Les mondes colonisés par l’Occident ont produit ces dernières décennies de nombreux textes critiques des sciences humaines et sociales, mais sont rarement cités en France même quand leurs auteur.es proviennent de territoires d’outre-mer français et sont traduit.es en anglais pour être étudié.es dans les universités des pays du Sud. La revue internationale des livres et des idées avait tenté entre 2007 et 2010 de faire connaître de tel.es auteur.es promouvant entre autres les études dites postcoloniales ou les études subalternes qui ont nourri les études littéraires en France, mais furent ignorées ou rejetées par de nombreux universitaires des sciences humaines et sociales. Le rejet s’exprime parfois par la méfiance de postures supposées communautaristes ou essentialistes des auteur.es issu.es de diasporas – depuis la traite négrière aux territoires encore colonisés – qui revendiquent l’histoire et la mémoire culturelle de leurs ascendants. Face à l’affirmation des mouvements afroeuropéens, tel le CRAN en France, et ceux des Kanaks de Nouvelle Calédonie, des Ma’ohi de Polynésie française ou des Amérindiens de Guyane française qui se battent pour des formes politiques autonomes, la reconnaissance de leur langues et des statuts juridiques pour gérer eux-mêmes leurs terres et leurs choix économiques, nombreux sont encore les intellectuels qui plaident pour un universalisme de la République indivisible incapable de reconnaître la spécificité des réalités complexes qui affectent les populations concernées et les voix de solutions singulières qu’elles proposent.

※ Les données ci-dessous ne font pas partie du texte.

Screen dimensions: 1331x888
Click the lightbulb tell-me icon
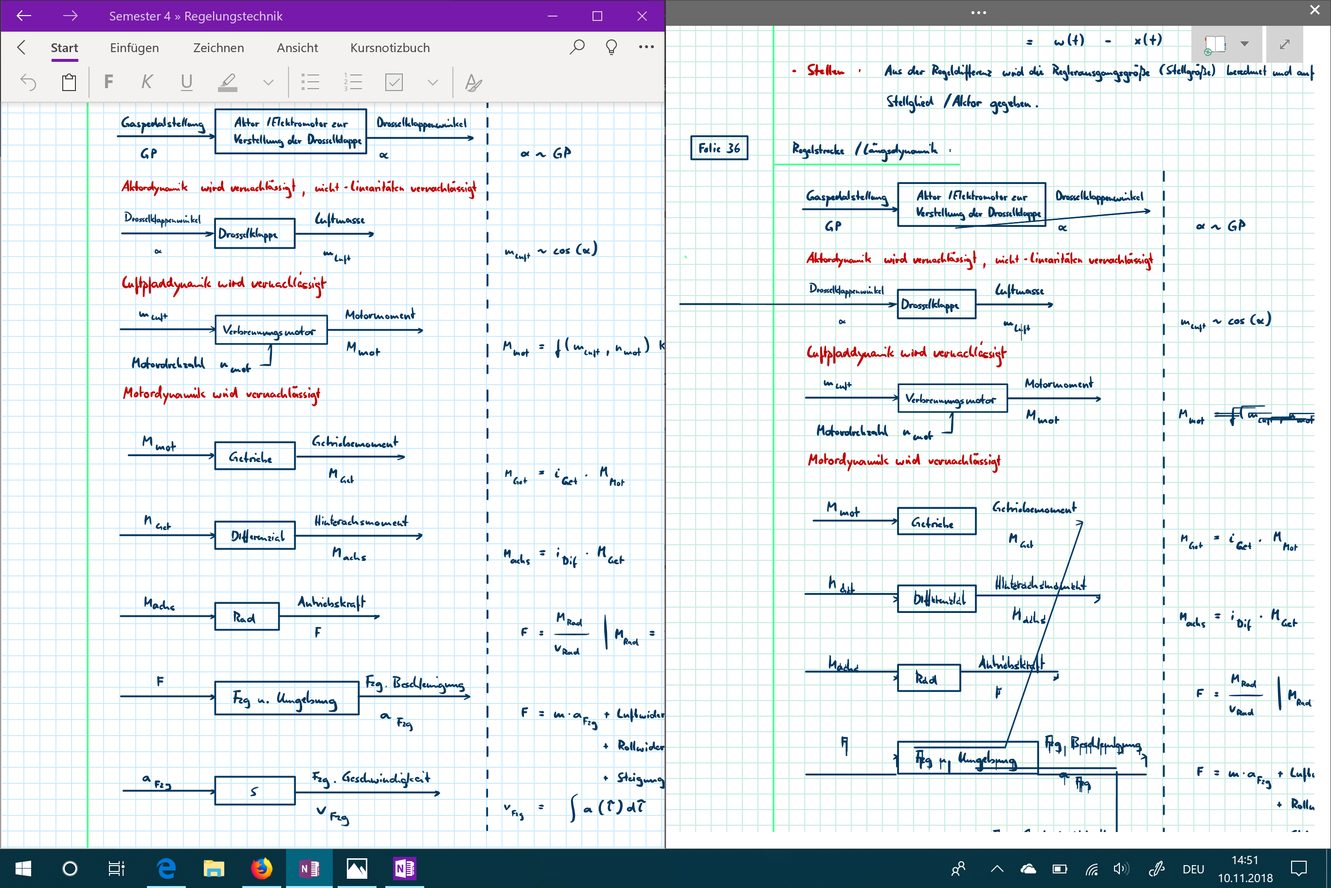pyautogui.click(x=611, y=47)
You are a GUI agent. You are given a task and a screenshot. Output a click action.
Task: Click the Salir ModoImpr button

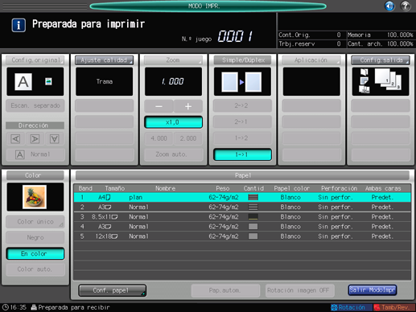pyautogui.click(x=373, y=290)
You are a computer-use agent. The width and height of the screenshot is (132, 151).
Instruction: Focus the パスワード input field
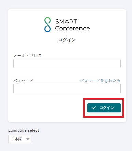67,88
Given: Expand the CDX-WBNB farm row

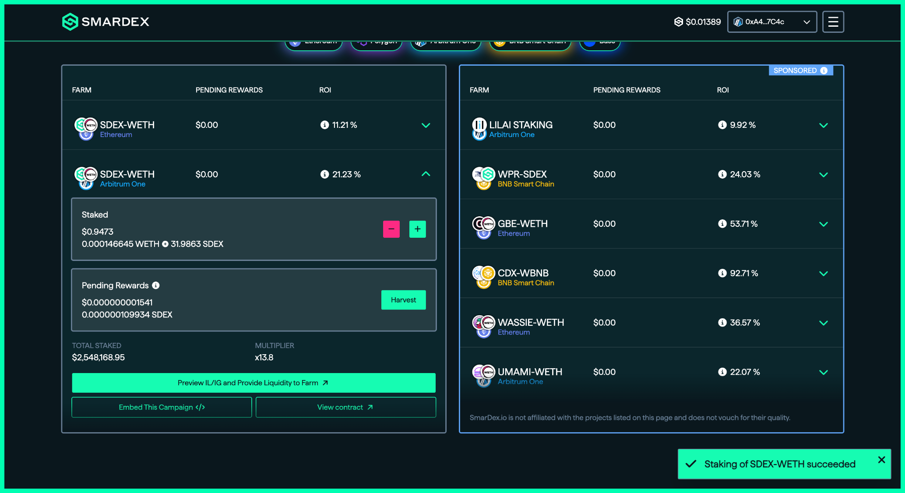Looking at the screenshot, I should [823, 274].
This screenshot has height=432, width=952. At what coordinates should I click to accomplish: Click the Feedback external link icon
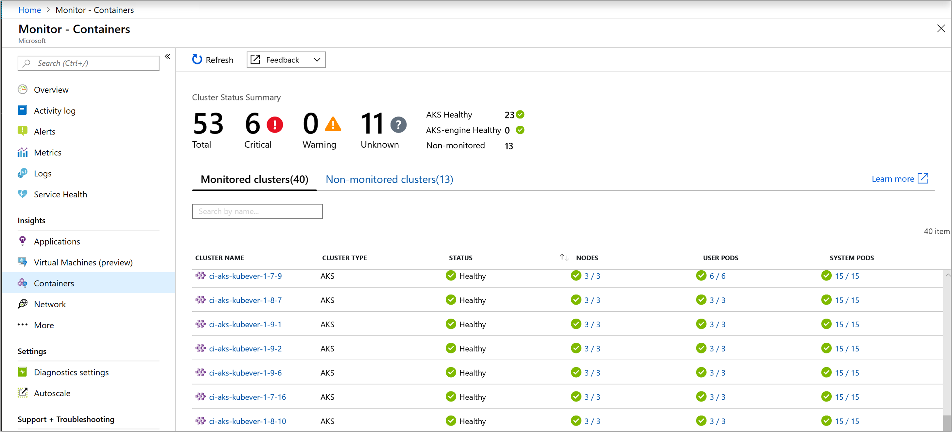pyautogui.click(x=256, y=59)
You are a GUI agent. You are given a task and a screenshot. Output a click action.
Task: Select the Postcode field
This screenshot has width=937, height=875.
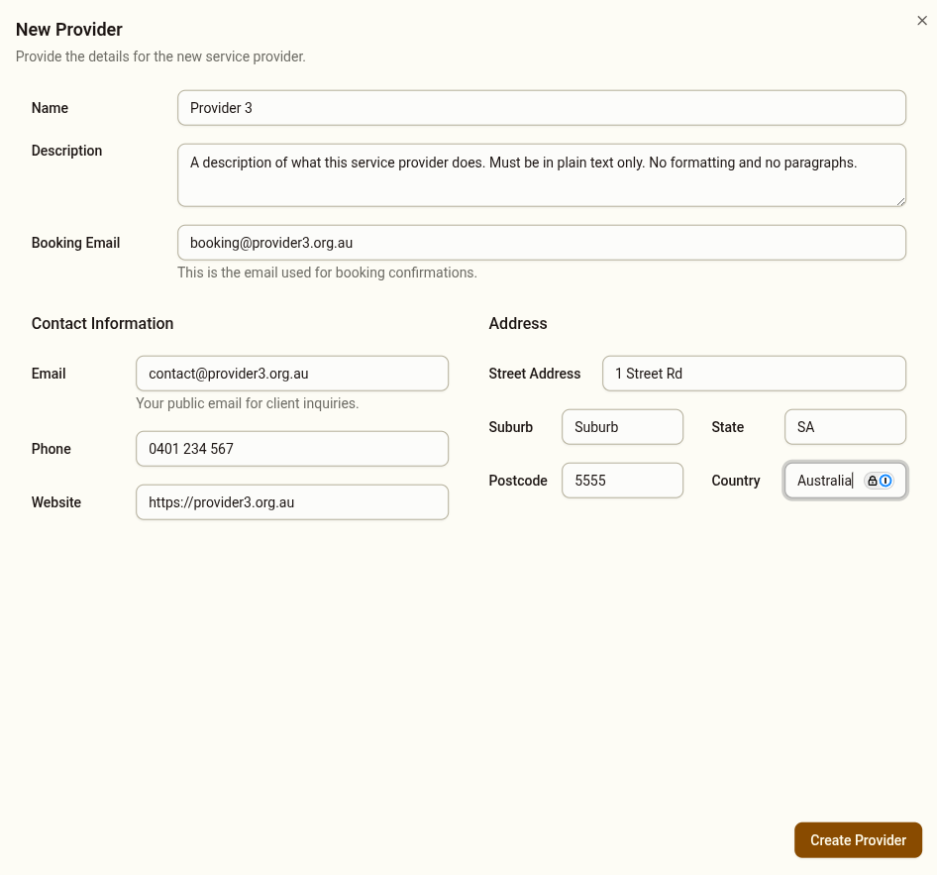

Dans cette situation d’un universel excluant la reconnaissance des différences, la traduction du livre de l’anthropologue colombien Arturo Escobar Sentir-Pensée avec la terre arrive à point. Sa renommée comme celle d’autres penseurs du Sud traverse les frontières car leurs idées accompagnent des luttes concrètes qui partout sur la planète cherchent à changer la logique capitaliste de destruction des territoires et des modes de vie des peuples qui les habitent, tout en creusant les fossés de la misère et de l’exclusion dans toutes les villes du monde. Si Escobar enseigne aujourd’hui aux USA, sa théorie est directement inspirée de son engagement de 30 ans auprès des Autochtones et des Afrodescendants d’Amérique latine : « Sur le plan théorique, on considère que les cosmovisions et les pratiques des communautés indigènes, afro-descendantes et paysannes peuvent contribuer à édifier un modèle de civilisation alternatif. Il ne s’agit de rien de moins que de « retrouver le sens de la vie » (p. 61). Il rejoint en ce sens l’anthropologue David Graeber qui rappelait dans Pour une anthropologie anarchiste que les sciences sociales avaient au départ été fondées pour analyser les organisations sociales et les structures de domination, dans l’espoir de d’améliorer la vie en société en construisant un monde meilleur, mais qu’avec le temps ce projet utopique de transformation sociale a été oublié par l’institutionnalisation des savoirs et des disciplines.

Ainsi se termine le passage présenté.